The following article was first published in "Le Nouveau Quotidien" (Lausanne) on June 18, 1997 and is reproduced here with the editor's agreement.
L'émissaire préféré de Clinton aux Suisses:
"Dépêchez-vous de payer"
Artisan de la paix en Bosnie, Richard Holbrooke a fait une apparition à Zurich pour délivrer un message pressant: les survivants de l'Holocauste ne peuvent plus attendre.
par Serge Michel, Zurich, collaboration Antoine Menusier
Pour le "simple citoyen" qu'il prétend incarner, Richard Holbrooke a des mots bien lourds. "La question des fonds juifs n'est pas juste un problème de plus entre la Suisse et les Etats-Unis, a déclaré hier l'ancien adjoint du secrétaire d'Etat américain. C'est le problème le plus sérieux de toute l'histoire des relations entre les deux pays. En fait, c'est une crise."

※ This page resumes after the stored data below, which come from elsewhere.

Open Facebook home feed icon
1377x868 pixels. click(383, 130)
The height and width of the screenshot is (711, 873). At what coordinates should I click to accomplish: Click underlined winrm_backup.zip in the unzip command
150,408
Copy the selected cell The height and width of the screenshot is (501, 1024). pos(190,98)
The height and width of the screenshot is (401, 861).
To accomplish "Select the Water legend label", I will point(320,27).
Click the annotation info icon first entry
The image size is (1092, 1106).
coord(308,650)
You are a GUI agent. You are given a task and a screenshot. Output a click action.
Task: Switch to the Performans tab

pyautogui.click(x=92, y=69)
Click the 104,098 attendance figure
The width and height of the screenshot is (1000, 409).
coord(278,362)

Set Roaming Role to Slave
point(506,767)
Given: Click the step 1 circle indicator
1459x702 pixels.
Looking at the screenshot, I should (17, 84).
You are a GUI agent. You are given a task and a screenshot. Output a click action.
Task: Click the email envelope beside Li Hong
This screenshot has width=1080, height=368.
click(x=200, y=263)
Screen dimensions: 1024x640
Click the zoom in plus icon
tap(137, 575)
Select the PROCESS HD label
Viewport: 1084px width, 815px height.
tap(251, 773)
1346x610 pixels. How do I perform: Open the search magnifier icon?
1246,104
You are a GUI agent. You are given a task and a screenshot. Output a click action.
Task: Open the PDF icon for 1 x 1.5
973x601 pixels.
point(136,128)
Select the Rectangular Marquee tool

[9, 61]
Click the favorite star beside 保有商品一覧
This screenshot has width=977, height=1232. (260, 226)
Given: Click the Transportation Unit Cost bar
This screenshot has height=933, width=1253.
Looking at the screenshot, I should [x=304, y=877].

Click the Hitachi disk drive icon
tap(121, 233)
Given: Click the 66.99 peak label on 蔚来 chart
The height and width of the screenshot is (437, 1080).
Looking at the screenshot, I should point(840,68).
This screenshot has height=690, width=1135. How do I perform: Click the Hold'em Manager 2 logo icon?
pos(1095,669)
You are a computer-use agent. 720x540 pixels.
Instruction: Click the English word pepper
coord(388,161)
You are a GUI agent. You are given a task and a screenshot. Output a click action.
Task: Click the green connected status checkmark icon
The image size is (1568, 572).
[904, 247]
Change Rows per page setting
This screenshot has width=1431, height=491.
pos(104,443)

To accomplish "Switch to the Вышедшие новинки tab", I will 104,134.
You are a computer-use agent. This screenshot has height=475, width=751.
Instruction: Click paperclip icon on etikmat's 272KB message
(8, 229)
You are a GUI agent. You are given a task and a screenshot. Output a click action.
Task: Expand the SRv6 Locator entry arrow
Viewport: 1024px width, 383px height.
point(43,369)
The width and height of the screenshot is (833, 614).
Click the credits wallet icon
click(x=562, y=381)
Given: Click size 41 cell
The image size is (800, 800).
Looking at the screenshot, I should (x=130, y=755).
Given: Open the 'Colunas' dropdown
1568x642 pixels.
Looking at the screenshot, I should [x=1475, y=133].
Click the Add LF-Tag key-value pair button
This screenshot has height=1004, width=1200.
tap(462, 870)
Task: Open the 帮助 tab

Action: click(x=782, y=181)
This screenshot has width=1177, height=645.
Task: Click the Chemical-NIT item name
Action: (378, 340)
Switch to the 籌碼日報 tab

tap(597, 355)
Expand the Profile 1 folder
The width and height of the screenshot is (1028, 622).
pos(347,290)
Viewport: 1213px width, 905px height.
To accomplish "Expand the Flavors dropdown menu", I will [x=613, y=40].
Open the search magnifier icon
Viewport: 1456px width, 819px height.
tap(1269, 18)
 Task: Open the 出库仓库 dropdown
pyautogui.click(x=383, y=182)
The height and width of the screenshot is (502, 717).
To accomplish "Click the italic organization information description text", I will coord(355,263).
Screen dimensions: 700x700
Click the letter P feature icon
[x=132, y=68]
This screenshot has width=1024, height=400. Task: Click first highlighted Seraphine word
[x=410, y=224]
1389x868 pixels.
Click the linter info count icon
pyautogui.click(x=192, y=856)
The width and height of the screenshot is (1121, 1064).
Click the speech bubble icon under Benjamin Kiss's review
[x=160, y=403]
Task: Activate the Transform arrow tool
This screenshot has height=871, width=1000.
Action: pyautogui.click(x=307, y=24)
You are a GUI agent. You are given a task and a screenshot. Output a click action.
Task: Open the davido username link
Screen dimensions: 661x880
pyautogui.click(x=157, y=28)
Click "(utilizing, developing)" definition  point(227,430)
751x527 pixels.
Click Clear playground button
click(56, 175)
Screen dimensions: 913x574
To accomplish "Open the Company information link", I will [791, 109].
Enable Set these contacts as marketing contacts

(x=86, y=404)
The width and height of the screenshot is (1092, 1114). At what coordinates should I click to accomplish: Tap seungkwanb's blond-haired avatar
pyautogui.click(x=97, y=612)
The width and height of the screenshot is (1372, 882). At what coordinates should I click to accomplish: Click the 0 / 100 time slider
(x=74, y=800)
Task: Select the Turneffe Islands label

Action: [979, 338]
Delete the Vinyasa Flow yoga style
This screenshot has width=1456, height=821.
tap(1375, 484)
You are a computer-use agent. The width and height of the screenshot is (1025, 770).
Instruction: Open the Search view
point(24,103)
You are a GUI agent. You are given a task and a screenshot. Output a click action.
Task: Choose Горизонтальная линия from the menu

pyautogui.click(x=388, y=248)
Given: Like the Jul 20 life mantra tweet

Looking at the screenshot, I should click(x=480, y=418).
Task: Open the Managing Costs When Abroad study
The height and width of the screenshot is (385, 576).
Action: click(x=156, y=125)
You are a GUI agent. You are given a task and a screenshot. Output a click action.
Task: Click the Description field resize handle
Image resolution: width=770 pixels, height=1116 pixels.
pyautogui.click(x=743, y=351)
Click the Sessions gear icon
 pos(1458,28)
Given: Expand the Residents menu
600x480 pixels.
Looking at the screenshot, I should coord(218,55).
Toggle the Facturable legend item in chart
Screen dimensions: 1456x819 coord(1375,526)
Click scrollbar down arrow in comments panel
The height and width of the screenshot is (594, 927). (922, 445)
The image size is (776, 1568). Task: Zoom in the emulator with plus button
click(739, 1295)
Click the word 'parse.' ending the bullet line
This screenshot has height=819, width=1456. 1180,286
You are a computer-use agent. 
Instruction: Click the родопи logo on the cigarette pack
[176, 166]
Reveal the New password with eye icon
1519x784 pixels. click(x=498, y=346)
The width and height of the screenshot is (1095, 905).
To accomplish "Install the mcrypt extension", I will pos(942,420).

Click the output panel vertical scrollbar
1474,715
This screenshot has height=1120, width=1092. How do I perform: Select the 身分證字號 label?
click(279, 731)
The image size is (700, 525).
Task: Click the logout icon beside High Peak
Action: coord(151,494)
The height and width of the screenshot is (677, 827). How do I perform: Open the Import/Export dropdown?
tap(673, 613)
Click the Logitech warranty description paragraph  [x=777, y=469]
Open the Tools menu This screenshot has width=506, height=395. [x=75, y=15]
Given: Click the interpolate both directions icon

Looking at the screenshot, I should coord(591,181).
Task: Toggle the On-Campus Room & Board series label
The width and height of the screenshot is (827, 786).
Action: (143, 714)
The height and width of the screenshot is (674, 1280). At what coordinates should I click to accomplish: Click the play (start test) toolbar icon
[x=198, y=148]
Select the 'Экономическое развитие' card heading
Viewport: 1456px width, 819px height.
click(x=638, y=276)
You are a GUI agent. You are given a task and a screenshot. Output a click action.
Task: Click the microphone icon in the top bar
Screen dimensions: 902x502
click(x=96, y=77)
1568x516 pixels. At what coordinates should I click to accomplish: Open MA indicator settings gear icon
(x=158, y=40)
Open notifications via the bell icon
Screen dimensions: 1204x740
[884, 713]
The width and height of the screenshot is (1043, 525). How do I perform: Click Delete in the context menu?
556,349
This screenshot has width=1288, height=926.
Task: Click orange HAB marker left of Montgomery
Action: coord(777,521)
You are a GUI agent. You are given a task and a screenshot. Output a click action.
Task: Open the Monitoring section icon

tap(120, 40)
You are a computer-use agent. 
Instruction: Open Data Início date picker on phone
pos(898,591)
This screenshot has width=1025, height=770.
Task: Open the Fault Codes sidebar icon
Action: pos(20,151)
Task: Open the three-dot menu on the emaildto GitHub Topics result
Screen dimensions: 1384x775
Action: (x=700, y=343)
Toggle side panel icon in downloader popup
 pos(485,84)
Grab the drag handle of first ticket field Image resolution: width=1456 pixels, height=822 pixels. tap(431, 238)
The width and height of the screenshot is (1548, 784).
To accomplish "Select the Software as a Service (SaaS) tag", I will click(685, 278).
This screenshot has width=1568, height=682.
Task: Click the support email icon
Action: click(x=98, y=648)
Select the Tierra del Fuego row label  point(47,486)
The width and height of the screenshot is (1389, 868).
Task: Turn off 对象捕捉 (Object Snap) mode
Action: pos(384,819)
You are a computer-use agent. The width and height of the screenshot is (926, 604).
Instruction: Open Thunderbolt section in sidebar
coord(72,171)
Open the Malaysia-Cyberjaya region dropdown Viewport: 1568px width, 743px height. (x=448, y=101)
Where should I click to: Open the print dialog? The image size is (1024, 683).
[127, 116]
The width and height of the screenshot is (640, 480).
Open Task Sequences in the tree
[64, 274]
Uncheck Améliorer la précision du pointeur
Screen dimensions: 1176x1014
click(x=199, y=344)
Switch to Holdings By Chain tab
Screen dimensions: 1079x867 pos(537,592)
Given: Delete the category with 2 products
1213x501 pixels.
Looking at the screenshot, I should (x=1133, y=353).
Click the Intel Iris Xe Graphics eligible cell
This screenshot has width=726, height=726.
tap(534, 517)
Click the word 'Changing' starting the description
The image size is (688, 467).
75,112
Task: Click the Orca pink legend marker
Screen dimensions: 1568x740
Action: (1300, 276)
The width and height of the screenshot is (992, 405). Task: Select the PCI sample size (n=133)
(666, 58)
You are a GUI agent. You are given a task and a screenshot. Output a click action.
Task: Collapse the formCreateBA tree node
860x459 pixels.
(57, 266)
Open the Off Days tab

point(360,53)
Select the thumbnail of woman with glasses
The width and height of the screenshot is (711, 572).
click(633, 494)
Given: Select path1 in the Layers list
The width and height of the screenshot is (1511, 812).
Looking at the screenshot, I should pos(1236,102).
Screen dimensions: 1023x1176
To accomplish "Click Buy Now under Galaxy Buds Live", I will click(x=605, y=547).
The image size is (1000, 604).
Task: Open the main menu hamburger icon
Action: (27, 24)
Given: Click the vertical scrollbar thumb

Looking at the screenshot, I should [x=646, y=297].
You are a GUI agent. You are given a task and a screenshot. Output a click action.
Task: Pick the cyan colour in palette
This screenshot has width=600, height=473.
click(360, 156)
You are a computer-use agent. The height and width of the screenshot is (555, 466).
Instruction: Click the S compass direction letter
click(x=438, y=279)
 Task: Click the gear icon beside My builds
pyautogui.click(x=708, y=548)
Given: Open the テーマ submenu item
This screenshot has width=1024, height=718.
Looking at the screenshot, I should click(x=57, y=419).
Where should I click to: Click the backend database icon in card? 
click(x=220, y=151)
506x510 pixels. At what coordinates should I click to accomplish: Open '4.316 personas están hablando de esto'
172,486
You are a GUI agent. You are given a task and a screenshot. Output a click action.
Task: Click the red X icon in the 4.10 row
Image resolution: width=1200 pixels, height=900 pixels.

L'artisan des accords de Dayton, désormais employé du Credit Suisse First Boston (CSFB), vient de passer deux jours à Zurich. "Voyage prévu de longue date", comme on dit. N'empêche, il a modifié in extremis le sujet de ses deux conférences, pour ne parler que des fonds juifs. Ainsi, l'air de rien et répétant tout sourire son immense compréhension pour la Suisse, Holbrooke a distillé un message très clair.
Premier conseil: dépensez le plus vite possible les 265 millions de francs rassemblés par les banques et l'industrie helvétiques pour le Fonds spécial en faveur des victimes de l'Holocauste. "L'âge moyen des 400 000 survivants de la Shoah est de 79 ans. Ils se trouvent pour la plupart dans une situation misérable en Europe orientale. Tout délai de la justice sera un déni de justice. Sans compter que ce retard sert les intérêts de ceux qui veulent du mal à la Suisse", a-t-il ajouté dans une allusion à peine voilée au sénateur D'Amato.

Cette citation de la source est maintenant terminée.